Author: Michael Conklin
Download a PDF of this postThe Big Problem with the Small Penis Rule:
Why It Does Not Limit Defamation Liability
Michael Conklin*
The small penis rule is an informal strategy for limiting defamation liability for authors of fiction. The rule recommends that when an author utilizes a fictional character to defame a real-life person, he should also give the character a small penis—the logic being that in order to sue, a plaintiff would have to admit that he is the fictional character, therefore admitting that he has a small penis, and thus dissuading such litigation. In this first-ever Article to address the issue, evidence is provided for why this is an unwise strategy and how it would likely cause an increase in defamation liability. Additionally, this Article covers alternatives available to authors of fiction, a real-life example from Michael Crichton, and the peculiarly gendered nature of the small penis rule.
I. Introduction
Imagine you are a famous fiction writer who received a bad review from a critic. Seeking revenge, you insert the critic in your next book in a not-so-subtle and not-so-flattering manner. You change his name from Michael Crowley to Mick Crowley. You refer to Mick Crowley as a Yale graduate who is a political journalist in Washington, D.C., both of which are true of the real-life Michael Crowley. In order to get revenge, you create a narrative in which Mick Crowley is a pedophile who sodomized a two-year-old. Concerned about a potential defamation lawsuit, you contact an attorney and describe the situation.

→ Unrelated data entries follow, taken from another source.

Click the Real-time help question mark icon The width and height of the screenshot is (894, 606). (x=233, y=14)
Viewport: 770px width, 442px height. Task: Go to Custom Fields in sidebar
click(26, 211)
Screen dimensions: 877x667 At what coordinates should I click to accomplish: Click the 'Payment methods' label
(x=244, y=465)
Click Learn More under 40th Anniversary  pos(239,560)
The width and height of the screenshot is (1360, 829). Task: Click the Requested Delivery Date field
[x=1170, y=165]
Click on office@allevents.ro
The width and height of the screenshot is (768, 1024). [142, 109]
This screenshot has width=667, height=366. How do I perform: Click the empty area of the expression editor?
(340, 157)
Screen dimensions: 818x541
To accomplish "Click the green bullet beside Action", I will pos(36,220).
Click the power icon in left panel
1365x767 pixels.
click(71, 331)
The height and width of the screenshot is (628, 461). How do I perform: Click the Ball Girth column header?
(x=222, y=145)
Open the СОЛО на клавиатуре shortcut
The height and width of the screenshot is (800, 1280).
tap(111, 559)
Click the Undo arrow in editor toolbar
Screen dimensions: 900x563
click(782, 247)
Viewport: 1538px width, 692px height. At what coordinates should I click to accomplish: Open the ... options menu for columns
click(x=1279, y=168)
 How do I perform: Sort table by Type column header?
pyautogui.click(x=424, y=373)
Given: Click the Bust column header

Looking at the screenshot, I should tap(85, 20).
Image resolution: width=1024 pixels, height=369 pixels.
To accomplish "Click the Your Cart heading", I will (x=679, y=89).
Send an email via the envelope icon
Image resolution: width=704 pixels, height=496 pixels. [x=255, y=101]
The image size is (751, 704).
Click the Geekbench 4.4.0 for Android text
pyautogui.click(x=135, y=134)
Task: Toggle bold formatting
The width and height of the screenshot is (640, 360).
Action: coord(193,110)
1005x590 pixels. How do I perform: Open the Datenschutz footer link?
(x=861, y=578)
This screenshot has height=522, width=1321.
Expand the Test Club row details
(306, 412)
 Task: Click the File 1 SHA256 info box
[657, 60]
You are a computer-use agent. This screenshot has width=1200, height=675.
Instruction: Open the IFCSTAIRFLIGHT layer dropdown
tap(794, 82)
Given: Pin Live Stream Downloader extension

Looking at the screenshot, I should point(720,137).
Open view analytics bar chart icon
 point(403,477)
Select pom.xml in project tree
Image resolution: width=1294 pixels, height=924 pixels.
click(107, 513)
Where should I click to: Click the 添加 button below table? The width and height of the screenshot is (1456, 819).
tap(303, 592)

Imagine your attorney recommended the following defamation mitigation strategy: include an additional element of derogatory falsehood toward Michael Crowley by attributing a small penis to the fictional Mick Crowley. You would be right to view such advice in a highly skeptical manner.
This odd scenario turns out to be almost identical to what real-life fiction author Michael Crichton did in his 2006 book Next.[1] Crichton was upset at a critical review from journalist Michael Crowley.[2] Crichton created the fictional character Mick Crowley, a Washington journalist and Yale graduate—both attributes of the real-life Michael Crowley.[3] The fictional Mick Crowley was also a child rapist with a small penis—neither of which there is any factual basis to believe are attributes of the real-life Michael Crowley.[4] While it is unknown exactly why Crichton gave Mick Crowley a small penis,[5] it is likely due to the “small penis rule.”[6]
The small penis rule is an informal belief that an author can minimize defamation liability by attributing a small penis to a fictional character that is clearly a parallel of a real-life person.[7] The logic behind this rule is that nobody would want to sue for defamation in such an instance because the lawsuit would require that he admit he is the fictional person in question, thus implicitly admitting that he has a small penis.[8]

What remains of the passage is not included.